El dos de mayo de 1808 o La carga de los mamelucos, 1814. Museo Nacional del Prado, Madrid. Foto: ASC.

16. Tres de mayo de 1808 (1814)

Goya concretó todo su saber pictórico en estas obras mediante una pincelada muy ágil y dinámica, explotando al máximo el recurso de las pastosidades y recurriendo a útiles más bruscos que el pincel, como las espátulas, las esponjas, los trapos y los propios dedos. El Tres de mayo de 1808 escenifica la represión del ejército francés tras el alzamiento. Usa una extensa gama cromática, reforzada aquí por el efecto de la luz de la linterna que ilumina la escena en una noche cerrada.
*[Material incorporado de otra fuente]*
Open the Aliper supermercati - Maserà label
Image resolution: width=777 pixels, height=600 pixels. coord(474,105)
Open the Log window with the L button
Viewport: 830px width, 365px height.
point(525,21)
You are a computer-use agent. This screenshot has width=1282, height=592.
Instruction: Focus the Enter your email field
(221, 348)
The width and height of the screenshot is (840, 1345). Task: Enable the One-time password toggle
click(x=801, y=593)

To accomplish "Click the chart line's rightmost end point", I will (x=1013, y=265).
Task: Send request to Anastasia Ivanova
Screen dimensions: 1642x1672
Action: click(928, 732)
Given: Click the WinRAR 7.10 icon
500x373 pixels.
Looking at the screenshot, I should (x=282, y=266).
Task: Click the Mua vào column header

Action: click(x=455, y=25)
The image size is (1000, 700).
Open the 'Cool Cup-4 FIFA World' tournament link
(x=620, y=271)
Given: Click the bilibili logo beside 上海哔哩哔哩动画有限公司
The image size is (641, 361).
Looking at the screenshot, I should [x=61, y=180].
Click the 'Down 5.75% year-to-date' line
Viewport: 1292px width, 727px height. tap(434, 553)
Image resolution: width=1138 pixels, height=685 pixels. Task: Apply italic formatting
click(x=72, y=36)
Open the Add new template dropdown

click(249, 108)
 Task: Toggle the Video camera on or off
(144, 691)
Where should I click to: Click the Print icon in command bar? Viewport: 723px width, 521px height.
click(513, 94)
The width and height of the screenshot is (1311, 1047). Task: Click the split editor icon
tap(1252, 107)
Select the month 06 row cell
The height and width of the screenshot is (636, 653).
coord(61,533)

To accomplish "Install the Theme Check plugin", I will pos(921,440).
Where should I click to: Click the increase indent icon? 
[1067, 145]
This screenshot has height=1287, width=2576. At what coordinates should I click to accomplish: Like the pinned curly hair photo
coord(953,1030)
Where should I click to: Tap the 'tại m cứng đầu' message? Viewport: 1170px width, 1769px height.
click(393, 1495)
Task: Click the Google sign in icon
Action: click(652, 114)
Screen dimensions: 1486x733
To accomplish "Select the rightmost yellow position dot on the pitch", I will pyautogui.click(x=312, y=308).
En ambas pinturas dio prioridad a los personajes anónimos y resaltó al máximo los elementos simbólicos de todo lo que denotase dramatismo. El punto de atracción y concentración del lienzo es la figura desesperada y casi desafiante que, con los brazos en alto, espera estoicamente la descarga de los fusiles que le apuntan. Frente a su luminosidad, las espaldas de los soldados franceses se asemejan a un muro sombrío, compacto, falto de personalidad (ninguno muestra el rostro), símbolo de la barbarie que se apoya en la masa anónima.

El 3 de mayo en Madrid o Los fusilamientos en la montaña del Príncipe Pío, 1813-1814. Foto: Getty.

Si en primer plano están los cadáveres de los fusilados, y en segundo los que esperan la muerte cierta, al fondo se hallan los desesperados que se cubren los ojos para no ver el fin que les aguarda.

17. La última comunión de José de Calasanz (1819)

Goya realizó varias pinturas de género religioso. Entre ellas destaca esta última, pintada para el colegio de los Padres Escolapios de Madrid. Se sintió orgulloso de pintar a un paisano suyo (el santo era aragonés) y captó el momento místico en que está a punto de morir. El artista muestra gran respeto y devoción por el santo y por la labor pedagógica que ejerció instruyendo a las clases más desfavorecidas. Representa el momento en el que este, viendo que su muerte se aproxima, pide comulgar por última vez. Toda la composición respira piedad y está solventada con grandes sombras, parece que la luz emerge de la figura del propio santo.

La última comunión de San José de Calasanz (1819). Foto: ASC.